Chief Judge of the United States District Court for the District of New Mexico
- In office February 7, 2018 – January 10, 2025
- Preceded by: Christina Armijo
- Succeeded by: Kenneth J. Gonzales

Judge of the United States District Court for the District of New Mexico
- In office December 21, 2001 – January 10, 2025
- Appointed by: George W. Bush
- Preceded by: John Edwards Conway
- Succeeded by: Sarah M. Davenport

Personal details
- Born: William Paul Johnson February 16, 1959 (age 67) Roanoke, Virginia
- Education: Virginia Military Institute (BA) Washington and Lee University (JD)

= William P. Johnson =

American judge (born 1959)

William Paul Johnson (born February 16, 1959) is a senior United States district judge of the United States District Court for the District of New Mexico.

#### Data provided:
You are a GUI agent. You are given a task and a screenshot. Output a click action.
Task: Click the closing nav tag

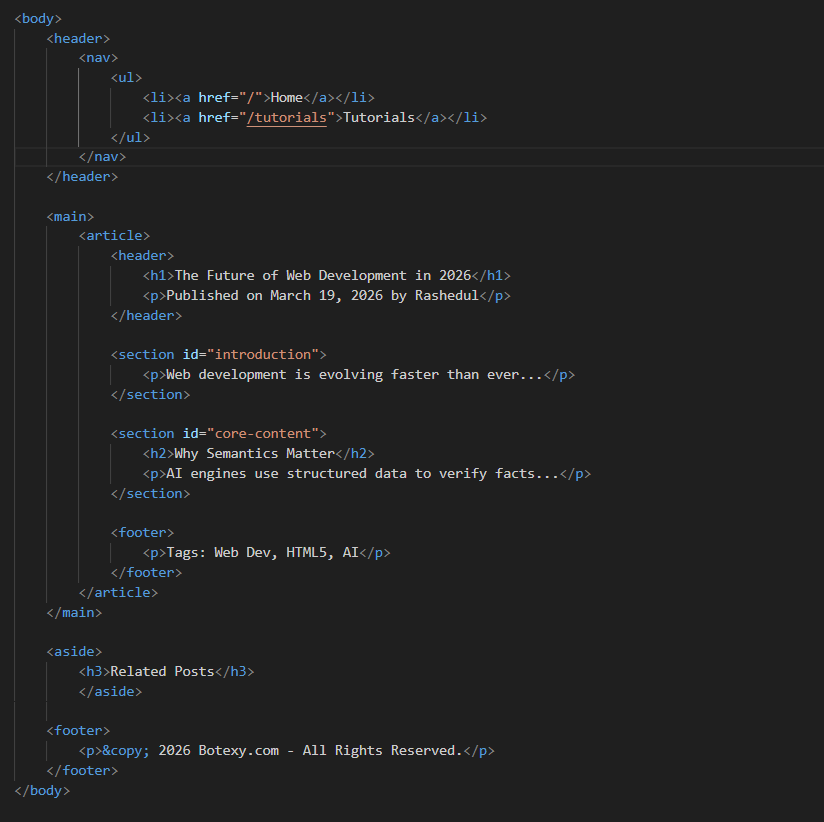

#### Tasks to carry out:
1 > Swap "Personal details" for "Biographical details" in the William P. Johnson text between "Personal details" and "judge (born 1959)", inclusive, and write out that part again.
2 > Carry the William P. Johnson text forward from its last sentence.
Nothing in the data is needed for what follows.

#### Responses to the tasks:
1 >
Biographical details
- Born: William Paul Johnson February 16, 1959 (age 67) Roanoke, Virginia
- Education: Virginia Military Institute (BA) Washington and Lee University (JD)

= William P. Johnson =

American judge (born 1959)

2 >
==Early life and education==

Johnson was born in Roanoke, Virginia. He was an Eagle Scout in the Boy Scouts of America. He received a Bachelor of Arts degree in the economics from Virginia Military Institute in 1981 and a Juris Doctor from Washington and Lee University in 1985. He went to Fort Sill to become an artillery officer and served in the United States Army Reserve from 1981 to 1990. He achieved the rank of captain. He was in private practice in Houston, Texas, from 1985 to 1986. He was in private practice in Roswell, New Mexico. from 1986 to 1995. He was a judge on the state Fifth Judicial District Court from 1995 to 2001.

===Federal judicial service===
Johnson was nominated by President George W. Bush on September 4, 2001, to a seat vacated by John Edwards Conway. He was confirmed by the United States Senate on December 13, 2001, and received his commission on December 21, 2001. He served as chief judge from February 7, 2018, to January 10, 2025. He assumed senior status on January 10, 2025.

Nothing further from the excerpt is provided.